■ Task goal:
Transcribe every record exactly as it appears.

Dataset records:
---+---

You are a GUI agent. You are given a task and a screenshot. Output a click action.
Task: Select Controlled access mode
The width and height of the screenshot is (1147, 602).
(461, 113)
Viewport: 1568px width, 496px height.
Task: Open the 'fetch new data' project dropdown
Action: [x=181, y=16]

---+---

■ Response:
You are a GUI agent. You are given a task and a screenshot. Output a click action.
Task: Select Controlled access mode
The width and height of the screenshot is (1147, 602).
(461, 113)
Viewport: 1568px width, 496px height.
Task: Open the 'fetch new data' project dropdown
Action: [x=181, y=16]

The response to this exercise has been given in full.